**Aim of the task**
Can you copy every one of the items below word for word?

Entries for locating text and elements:
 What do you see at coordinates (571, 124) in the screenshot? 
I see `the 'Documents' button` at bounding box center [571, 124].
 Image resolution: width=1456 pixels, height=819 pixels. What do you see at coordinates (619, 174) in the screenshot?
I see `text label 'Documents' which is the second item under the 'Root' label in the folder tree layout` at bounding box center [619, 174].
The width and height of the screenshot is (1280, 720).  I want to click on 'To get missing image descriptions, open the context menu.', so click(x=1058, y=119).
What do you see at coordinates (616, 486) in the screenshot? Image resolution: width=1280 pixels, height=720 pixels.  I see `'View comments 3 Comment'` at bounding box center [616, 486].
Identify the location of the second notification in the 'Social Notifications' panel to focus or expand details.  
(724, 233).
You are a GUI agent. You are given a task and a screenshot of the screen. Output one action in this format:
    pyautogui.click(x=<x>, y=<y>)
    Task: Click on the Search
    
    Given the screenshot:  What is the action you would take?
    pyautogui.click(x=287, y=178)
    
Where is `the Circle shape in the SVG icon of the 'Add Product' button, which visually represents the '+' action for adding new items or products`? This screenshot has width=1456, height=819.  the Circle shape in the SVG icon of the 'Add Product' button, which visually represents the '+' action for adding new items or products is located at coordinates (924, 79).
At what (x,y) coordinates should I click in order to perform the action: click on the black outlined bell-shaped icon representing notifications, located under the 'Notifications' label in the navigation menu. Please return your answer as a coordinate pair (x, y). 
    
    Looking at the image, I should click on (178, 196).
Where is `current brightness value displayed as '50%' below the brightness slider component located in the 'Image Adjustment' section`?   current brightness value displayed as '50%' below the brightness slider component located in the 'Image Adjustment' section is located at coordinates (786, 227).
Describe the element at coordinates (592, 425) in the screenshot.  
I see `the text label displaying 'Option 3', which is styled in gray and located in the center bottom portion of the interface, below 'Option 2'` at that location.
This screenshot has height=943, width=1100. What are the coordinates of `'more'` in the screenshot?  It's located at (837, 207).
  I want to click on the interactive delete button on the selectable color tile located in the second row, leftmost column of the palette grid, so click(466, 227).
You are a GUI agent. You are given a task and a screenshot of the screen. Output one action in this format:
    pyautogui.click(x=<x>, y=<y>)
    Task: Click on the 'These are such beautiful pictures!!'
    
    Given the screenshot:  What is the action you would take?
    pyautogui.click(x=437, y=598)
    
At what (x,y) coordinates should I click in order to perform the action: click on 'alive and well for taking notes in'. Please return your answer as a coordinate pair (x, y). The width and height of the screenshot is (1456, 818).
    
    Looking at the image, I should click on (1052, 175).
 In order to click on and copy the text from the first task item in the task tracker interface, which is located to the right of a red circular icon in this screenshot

**Reply to the task**
 What do you see at coordinates (571, 124) in the screenshot? 
I see `the 'Documents' button` at bounding box center [571, 124].
 Image resolution: width=1456 pixels, height=819 pixels. What do you see at coordinates (619, 174) in the screenshot?
I see `text label 'Documents' which is the second item under the 'Root' label in the folder tree layout` at bounding box center [619, 174].
The width and height of the screenshot is (1280, 720).  I want to click on 'To get missing image descriptions, open the context menu.', so click(x=1058, y=119).
What do you see at coordinates (616, 486) in the screenshot? Image resolution: width=1280 pixels, height=720 pixels.  I see `'View comments 3 Comment'` at bounding box center [616, 486].
Identify the location of the second notification in the 'Social Notifications' panel to focus or expand details.  
(724, 233).
You are a GUI agent. You are given a task and a screenshot of the screen. Output one action in this format:
    pyautogui.click(x=<x>, y=<y>)
    Task: Click on the Search
    
    Given the screenshot:  What is the action you would take?
    pyautogui.click(x=287, y=178)
    
Where is `the Circle shape in the SVG icon of the 'Add Product' button, which visually represents the '+' action for adding new items or products`? This screenshot has width=1456, height=819.  the Circle shape in the SVG icon of the 'Add Product' button, which visually represents the '+' action for adding new items or products is located at coordinates (924, 79).
At what (x,y) coordinates should I click in order to perform the action: click on the black outlined bell-shaped icon representing notifications, located under the 'Notifications' label in the navigation menu. Please return your answer as a coordinate pair (x, y). 
    
    Looking at the image, I should click on (178, 196).
Where is `current brightness value displayed as '50%' below the brightness slider component located in the 'Image Adjustment' section`?   current brightness value displayed as '50%' below the brightness slider component located in the 'Image Adjustment' section is located at coordinates (786, 227).
Describe the element at coordinates (592, 425) in the screenshot.  
I see `the text label displaying 'Option 3', which is styled in gray and located in the center bottom portion of the interface, below 'Option 2'` at that location.
This screenshot has height=943, width=1100. What are the coordinates of `'more'` in the screenshot?  It's located at (837, 207).
  I want to click on the interactive delete button on the selectable color tile located in the second row, leftmost column of the palette grid, so click(466, 227).
You are a GUI agent. You are given a task and a screenshot of the screen. Output one action in this format:
    pyautogui.click(x=<x>, y=<y>)
    Task: Click on the 'These are such beautiful pictures!!'
    
    Given the screenshot:  What is the action you would take?
    pyautogui.click(x=437, y=598)
    
At what (x,y) coordinates should I click in order to perform the action: click on 'alive and well for taking notes in'. Please return your answer as a coordinate pair (x, y). The width and height of the screenshot is (1456, 818).
    
    Looking at the image, I should click on (1052, 175).
 In order to click on and copy the text from the first task item in the task tracker interface, which is located to the right of a red circular icon in this screenshot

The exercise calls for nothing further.